Rowan Nicks was born in New Zealand on 24 February 1913. He studied medicine at the University of Otago in Dunedin and, on graduation in 1937, worked as an intern at Auckland City Hospital. After his internship, he moved to the United Kingdom to further his surgical studies, working as a demonstrator in anatomy at Middlesex Hospital, London.
Rowan served as a Surgeon Lieutenant in the Royal Navy during the Second World War. In 1945, he was appointed Officer of the Order of the British Empire and became a Fellow of the Royal College of Surgeons.
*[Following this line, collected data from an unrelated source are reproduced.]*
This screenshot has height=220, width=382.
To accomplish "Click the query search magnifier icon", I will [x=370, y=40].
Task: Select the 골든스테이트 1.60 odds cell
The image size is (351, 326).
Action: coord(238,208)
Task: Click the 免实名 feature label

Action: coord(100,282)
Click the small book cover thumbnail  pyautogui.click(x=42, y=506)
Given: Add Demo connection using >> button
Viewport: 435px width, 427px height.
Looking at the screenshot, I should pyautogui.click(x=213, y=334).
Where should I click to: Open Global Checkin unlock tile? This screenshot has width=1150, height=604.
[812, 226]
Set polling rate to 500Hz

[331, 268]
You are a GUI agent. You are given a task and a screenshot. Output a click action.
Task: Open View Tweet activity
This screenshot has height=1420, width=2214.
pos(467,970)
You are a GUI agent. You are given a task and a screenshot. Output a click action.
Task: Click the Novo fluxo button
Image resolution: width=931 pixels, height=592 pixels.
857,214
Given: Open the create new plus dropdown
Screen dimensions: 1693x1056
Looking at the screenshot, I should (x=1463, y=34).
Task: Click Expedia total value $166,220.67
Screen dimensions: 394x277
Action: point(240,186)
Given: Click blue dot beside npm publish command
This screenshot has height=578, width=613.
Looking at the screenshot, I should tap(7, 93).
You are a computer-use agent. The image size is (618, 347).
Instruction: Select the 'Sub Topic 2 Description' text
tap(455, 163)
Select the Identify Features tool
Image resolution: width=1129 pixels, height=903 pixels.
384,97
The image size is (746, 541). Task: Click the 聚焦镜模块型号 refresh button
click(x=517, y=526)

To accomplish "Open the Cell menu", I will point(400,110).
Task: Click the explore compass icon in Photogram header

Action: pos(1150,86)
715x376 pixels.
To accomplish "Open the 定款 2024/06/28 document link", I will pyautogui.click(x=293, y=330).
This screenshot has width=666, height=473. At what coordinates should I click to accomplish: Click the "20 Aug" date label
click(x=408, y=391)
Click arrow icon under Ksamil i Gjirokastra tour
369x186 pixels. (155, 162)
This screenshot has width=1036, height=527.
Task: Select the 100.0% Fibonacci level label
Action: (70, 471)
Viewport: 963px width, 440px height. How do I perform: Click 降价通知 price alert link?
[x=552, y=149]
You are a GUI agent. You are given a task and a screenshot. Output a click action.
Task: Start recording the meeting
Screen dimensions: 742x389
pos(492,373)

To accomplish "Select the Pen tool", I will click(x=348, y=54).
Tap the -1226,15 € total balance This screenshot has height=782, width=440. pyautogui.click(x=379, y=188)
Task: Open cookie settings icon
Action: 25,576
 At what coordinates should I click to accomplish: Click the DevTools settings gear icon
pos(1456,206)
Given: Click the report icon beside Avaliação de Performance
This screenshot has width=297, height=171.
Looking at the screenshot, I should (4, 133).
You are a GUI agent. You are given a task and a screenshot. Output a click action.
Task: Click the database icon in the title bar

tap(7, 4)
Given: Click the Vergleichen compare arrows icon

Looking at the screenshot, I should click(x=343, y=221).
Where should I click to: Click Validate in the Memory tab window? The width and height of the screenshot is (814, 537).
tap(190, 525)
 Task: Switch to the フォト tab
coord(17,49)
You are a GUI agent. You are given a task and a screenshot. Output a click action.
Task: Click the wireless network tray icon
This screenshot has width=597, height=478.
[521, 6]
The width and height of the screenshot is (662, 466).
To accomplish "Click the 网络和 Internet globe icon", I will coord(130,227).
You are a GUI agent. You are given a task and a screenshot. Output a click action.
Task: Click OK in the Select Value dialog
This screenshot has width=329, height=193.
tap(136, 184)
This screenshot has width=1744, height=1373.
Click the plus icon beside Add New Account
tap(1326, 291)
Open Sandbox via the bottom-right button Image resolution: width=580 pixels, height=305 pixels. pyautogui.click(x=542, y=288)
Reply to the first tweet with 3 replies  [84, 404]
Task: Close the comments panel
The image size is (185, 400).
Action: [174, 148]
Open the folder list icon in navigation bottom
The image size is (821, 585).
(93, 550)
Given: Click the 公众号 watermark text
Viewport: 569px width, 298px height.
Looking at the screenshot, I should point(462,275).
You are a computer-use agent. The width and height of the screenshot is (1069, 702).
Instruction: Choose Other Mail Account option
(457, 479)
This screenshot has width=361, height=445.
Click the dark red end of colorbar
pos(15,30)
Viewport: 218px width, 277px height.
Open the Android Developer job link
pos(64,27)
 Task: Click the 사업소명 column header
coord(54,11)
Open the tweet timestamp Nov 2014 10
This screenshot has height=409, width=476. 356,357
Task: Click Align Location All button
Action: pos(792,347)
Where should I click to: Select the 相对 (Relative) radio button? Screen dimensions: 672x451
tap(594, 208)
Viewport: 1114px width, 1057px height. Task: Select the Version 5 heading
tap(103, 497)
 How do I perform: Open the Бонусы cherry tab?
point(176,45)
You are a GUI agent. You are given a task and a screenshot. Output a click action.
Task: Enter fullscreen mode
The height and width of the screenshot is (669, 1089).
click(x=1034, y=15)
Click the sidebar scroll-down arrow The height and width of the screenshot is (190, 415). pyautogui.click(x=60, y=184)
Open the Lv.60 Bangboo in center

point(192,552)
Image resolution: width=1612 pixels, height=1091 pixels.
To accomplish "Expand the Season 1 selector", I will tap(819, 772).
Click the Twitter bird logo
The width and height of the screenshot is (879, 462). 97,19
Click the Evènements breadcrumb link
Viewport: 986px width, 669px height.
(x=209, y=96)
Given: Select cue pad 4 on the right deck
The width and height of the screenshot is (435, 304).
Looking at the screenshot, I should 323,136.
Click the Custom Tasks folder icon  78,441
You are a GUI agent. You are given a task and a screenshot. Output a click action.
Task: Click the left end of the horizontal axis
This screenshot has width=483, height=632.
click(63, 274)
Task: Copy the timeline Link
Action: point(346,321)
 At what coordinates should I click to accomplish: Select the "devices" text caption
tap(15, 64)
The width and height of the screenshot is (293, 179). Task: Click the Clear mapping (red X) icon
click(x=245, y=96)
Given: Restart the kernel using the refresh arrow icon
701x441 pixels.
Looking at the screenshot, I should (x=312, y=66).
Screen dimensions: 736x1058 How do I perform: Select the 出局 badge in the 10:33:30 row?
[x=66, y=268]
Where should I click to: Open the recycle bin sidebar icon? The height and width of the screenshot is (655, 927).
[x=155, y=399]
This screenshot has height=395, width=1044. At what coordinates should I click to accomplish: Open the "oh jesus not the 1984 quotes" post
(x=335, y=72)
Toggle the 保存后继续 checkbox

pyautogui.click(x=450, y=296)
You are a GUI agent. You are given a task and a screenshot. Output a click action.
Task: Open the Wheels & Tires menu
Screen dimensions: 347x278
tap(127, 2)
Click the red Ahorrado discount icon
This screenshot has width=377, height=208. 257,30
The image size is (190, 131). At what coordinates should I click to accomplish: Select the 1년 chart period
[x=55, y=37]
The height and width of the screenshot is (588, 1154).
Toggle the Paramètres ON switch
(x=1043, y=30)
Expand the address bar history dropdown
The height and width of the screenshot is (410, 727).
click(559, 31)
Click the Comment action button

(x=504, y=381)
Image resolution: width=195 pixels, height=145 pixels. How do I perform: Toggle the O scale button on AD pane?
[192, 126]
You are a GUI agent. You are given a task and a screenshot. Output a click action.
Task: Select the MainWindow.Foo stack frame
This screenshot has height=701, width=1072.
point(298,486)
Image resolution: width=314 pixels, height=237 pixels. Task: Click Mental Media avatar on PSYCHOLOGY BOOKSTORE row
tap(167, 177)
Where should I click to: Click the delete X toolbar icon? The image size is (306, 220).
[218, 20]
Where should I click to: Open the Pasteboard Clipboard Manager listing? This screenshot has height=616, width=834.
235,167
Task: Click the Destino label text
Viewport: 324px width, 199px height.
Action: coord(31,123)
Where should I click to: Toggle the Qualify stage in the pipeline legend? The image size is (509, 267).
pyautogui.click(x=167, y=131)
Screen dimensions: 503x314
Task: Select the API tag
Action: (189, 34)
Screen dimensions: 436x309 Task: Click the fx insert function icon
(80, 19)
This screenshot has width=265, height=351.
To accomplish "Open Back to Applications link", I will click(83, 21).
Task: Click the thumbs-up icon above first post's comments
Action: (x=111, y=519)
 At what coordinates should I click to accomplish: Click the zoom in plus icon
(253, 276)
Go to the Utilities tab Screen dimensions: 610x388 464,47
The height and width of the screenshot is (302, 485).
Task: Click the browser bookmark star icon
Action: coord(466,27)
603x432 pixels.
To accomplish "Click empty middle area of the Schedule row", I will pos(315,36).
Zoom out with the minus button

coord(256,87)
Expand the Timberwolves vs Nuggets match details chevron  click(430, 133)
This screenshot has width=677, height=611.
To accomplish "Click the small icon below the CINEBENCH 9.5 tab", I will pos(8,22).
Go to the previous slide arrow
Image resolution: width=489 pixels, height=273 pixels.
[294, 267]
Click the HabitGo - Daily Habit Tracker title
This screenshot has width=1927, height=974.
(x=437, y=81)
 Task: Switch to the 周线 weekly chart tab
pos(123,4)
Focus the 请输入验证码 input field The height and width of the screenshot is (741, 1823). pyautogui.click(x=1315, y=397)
After the war, he turned his attention to cardiothoracic surgery, and worked at Royal Brompton Hospital, London. In 1947, he returned to New Zealand to pioneer cardiothoracic surgery at Greenlane Hospital in Auckland.
In 1956, Rowan was appointed Staff Specialist in Cardiothoracic Surgery at Royal Prince Alfred Hospital in Sydney. He was involved in the beginning of open-heart surgery in New South Wales in 1957 and played a leading role in the design and development of the first automatic cardiac pacemaker.
After his official retirement in 1973, Rowan continued to travel and work in hospitals in East Africa, India and Malaysia, as well as in remote Aboriginal communities in Australia. Rowan established a series of scholarships and fellowships for young surgeons from Africa, India, Asia, the United Kingdom and Ireland, and the Western Pacific region. In 2005, he established the Rowan Nicks Russell Drysdale Fellowship in Australian Indigenous Health and Welfare.
Throughout his life, Rowan had a sustaining love of nature and gardening. In his later years, he developed his interest in chamber music, symphony and opera. Rowan died on 26 May 2011, and is survived by his extended family in Australia and New Zealand.